At 9:30 a.m., the show recognized a national moment of silence in honor of those who lost their lives at Sandy Hook Elementary School last week. It was followed by the playing of Sarah McLachlan's song, Angel.
"This year's benefit was particularly uplifting, as we all have heavy hearts following the tragedy in Newtown," said Larry Levine, President of Blythedale Children's Hospital. "We are so grateful to Scott and Todd, and all of our friends and supporters, for recognizing the vital importance of our work and providing us with the resources we need to care for children with complicated medical needs. There is simply no more important task than caring for our children, and Scott and Todd have been behind us, supporting our mission, and raising more than $4 million for more than two decades. It's simply extraordinary."
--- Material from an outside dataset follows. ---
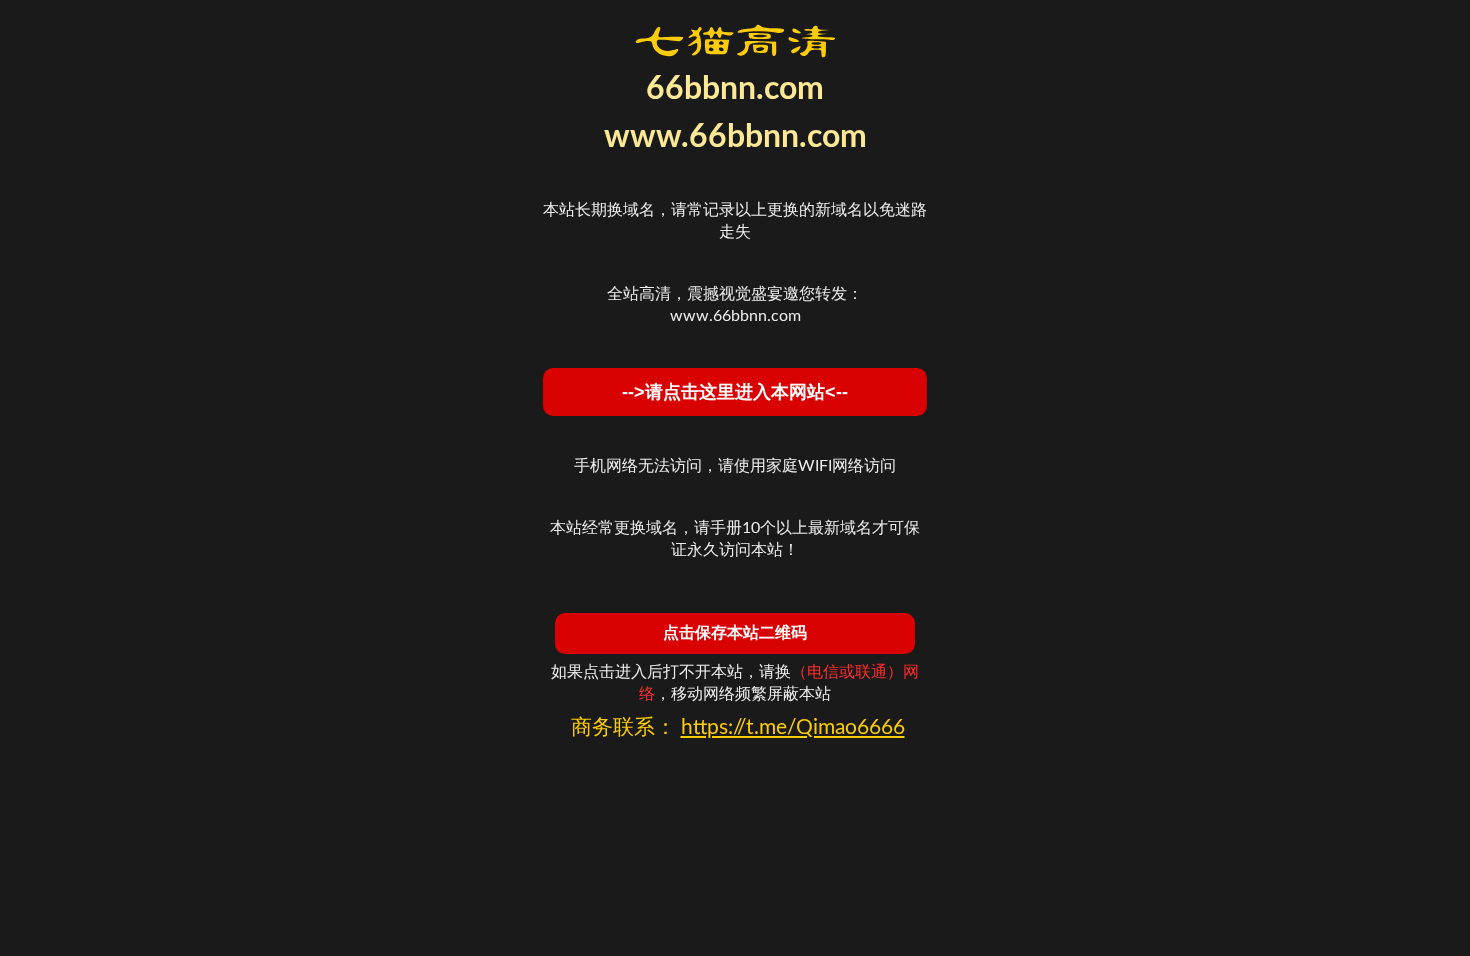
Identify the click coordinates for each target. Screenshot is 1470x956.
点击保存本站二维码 (735, 632)
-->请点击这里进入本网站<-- (735, 392)
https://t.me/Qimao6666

The on-air auction to benefit the Hospital included top-bid items such as lunch with Rob Thomas ($6,025), a meet-and-greet with the Cake Boss ($6,000), and four VIP tickets to the Macy's Thanksgiving Day Parade ($3,500). Followers of Blythedale on Twitter and Facebook received up-to-the-minute updates on their favorite auction items during the four-hour broadcast. In addition, the station held an online auction in the week preceding today's event.
Following the broadcast, Rob Thomas toured the new building and made lengthy bedside visits with several patients who were unable to attend the broadcast in the Hospital's gym. He joked with them about messy rooms and sibling rivalries, and quipped that he became a singer because it's "the easiest job in the band". As always, he didn't depart until every patient had an autograph in hand and an opportunity to chat with the personable celebrity.